- [Work order]: Which lines in the entries below contain the string "header"? Show each of them in full.

- [Source data]:
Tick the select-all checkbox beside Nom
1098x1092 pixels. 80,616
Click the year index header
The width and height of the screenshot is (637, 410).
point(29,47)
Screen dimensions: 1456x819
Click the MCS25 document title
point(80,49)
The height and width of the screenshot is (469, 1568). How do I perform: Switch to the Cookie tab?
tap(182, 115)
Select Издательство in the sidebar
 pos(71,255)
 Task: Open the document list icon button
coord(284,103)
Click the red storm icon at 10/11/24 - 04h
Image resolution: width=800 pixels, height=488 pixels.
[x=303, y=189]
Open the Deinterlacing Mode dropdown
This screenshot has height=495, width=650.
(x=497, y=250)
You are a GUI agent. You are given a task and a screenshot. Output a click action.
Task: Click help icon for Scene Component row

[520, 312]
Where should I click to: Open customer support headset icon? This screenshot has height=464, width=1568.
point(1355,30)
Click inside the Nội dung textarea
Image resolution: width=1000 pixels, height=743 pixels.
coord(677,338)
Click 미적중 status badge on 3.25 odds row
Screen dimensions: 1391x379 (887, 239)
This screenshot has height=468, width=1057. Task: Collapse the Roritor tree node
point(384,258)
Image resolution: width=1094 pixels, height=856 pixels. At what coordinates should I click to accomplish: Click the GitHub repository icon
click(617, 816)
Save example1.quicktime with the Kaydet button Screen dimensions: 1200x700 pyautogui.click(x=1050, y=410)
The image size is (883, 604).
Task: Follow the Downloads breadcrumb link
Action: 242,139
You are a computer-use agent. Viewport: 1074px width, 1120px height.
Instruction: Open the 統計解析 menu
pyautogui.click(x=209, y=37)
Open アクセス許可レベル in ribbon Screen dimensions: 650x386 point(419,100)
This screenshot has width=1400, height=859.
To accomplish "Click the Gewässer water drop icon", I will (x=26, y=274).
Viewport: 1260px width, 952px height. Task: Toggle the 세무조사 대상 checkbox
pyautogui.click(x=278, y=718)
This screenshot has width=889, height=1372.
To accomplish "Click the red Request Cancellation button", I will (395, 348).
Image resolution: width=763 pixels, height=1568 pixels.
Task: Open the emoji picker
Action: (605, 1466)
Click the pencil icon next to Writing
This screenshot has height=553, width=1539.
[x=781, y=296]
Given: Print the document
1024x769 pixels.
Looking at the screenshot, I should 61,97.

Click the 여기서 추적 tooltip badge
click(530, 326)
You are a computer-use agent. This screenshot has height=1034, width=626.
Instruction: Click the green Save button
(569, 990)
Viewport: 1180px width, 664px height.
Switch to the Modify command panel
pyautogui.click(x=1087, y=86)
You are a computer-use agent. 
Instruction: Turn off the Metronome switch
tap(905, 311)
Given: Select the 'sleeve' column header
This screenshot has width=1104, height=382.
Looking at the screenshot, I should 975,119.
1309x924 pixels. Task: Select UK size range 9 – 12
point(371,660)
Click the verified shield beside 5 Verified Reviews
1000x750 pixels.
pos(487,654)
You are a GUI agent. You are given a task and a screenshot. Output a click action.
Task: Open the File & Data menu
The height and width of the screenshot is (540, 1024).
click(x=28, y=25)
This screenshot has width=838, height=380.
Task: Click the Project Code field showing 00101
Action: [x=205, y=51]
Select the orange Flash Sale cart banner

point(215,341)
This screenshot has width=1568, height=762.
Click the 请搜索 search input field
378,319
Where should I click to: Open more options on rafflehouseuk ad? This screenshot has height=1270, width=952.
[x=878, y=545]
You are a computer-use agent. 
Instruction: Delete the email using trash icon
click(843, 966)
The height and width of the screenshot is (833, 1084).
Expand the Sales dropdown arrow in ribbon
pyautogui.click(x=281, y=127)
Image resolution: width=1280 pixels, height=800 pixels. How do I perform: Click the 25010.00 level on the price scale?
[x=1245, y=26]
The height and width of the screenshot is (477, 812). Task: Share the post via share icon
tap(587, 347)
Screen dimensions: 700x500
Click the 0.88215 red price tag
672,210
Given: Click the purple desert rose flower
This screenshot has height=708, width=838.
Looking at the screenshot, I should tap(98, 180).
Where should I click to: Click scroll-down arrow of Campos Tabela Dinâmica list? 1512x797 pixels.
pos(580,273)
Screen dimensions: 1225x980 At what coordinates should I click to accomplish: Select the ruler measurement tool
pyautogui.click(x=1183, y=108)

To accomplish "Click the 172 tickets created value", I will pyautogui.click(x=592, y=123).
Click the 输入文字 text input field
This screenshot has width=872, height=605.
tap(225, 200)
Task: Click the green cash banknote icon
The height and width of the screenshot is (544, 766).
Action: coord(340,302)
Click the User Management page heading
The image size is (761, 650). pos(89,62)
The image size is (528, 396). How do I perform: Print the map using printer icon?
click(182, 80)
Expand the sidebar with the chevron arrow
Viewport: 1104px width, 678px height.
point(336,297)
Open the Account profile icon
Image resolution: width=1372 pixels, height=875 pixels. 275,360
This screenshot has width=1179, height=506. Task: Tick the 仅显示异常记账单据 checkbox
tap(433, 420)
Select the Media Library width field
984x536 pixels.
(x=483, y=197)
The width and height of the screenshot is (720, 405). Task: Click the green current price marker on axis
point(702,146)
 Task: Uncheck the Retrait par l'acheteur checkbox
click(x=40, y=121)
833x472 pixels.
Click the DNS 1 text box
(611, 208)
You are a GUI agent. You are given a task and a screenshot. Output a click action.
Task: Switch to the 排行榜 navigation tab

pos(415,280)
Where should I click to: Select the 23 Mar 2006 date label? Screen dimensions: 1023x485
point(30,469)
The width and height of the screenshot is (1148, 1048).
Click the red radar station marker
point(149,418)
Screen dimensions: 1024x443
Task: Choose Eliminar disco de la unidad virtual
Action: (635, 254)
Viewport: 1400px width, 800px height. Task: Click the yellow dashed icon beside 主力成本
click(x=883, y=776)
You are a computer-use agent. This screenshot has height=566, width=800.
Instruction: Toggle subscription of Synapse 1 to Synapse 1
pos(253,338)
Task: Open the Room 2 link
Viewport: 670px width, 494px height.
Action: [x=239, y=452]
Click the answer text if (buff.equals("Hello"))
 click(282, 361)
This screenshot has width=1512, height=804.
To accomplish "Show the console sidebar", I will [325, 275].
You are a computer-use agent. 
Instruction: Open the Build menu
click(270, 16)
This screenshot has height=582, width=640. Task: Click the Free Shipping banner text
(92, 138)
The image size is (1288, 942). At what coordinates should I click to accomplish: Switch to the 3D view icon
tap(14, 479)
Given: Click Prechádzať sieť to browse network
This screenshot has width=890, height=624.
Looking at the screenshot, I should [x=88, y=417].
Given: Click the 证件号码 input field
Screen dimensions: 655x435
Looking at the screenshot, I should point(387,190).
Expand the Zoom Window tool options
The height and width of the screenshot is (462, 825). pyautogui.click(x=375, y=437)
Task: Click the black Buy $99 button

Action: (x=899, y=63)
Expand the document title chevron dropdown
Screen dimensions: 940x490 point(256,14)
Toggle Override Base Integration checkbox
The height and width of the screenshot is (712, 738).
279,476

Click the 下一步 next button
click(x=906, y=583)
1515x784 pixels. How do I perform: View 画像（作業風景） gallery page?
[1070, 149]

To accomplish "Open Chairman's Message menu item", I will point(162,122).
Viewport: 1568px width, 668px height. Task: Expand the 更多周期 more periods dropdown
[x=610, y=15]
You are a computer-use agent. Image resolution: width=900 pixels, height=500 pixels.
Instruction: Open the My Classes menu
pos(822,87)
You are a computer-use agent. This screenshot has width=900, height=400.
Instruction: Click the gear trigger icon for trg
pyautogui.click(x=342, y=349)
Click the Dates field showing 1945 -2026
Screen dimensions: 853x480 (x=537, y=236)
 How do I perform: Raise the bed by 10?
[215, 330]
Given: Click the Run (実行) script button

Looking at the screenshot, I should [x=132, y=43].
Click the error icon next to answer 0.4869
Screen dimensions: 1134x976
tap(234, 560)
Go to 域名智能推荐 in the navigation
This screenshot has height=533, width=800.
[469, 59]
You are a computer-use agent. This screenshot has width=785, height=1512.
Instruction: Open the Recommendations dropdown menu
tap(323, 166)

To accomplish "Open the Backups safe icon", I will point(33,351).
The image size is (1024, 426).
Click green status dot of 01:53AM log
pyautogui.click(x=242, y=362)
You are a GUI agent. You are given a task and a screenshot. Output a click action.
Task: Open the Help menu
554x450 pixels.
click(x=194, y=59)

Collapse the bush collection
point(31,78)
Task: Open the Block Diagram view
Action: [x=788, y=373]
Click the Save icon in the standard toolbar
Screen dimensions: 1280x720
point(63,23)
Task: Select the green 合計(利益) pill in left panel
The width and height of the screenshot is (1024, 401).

- [Response to this task]:
Click the year index header
Given: Select the 'sleeve' column header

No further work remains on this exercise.